§ WHAT IS EXPECTED:
Reproduce the lines of the material between the line holding "Where should I click to: Open the Asset" and the line holding "tap(754, 440)", inclusive, swapping "code snippet" for "code fragment" and leaving everything else unchanged.

§ INFORMATION GIVEN:
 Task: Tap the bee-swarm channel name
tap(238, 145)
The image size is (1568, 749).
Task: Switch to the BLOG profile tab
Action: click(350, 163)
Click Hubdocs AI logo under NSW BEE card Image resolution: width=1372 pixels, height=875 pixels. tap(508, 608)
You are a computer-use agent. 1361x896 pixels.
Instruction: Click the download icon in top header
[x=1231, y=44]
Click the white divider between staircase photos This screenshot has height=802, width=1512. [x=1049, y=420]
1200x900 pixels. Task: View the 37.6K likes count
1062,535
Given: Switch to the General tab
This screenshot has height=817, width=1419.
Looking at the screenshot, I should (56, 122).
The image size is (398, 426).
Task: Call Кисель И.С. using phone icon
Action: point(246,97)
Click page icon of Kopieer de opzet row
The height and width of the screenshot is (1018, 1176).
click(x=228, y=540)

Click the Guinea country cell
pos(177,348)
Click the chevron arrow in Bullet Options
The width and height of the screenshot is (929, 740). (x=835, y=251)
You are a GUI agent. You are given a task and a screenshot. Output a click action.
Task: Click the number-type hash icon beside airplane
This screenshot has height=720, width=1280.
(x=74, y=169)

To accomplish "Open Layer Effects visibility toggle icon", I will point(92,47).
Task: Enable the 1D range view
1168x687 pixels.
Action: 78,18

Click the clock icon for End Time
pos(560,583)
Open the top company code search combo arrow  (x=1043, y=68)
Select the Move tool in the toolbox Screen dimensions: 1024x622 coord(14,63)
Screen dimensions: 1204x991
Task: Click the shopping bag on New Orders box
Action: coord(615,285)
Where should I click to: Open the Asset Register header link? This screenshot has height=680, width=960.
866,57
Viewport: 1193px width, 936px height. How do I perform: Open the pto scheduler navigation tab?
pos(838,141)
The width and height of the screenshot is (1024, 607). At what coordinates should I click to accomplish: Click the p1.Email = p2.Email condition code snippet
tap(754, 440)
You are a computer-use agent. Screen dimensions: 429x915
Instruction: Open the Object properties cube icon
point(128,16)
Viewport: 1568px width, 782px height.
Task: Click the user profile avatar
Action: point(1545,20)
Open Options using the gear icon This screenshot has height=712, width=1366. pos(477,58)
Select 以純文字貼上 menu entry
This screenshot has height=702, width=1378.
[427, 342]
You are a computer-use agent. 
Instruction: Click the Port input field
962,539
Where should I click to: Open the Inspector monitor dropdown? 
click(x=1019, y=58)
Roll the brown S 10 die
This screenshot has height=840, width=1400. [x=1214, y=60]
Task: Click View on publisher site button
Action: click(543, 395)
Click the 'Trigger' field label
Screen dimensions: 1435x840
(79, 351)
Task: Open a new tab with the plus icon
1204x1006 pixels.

§ SOLUTION BELOW:
Where should I click to: Open the Asset Register header link? This screenshot has height=680, width=960.
866,57
Viewport: 1193px width, 936px height. How do I perform: Open the pto scheduler navigation tab?
pos(838,141)
The width and height of the screenshot is (1024, 607). At what coordinates should I click to accomplish: Click the p1.Email = p2.Email condition code fragment
tap(754, 440)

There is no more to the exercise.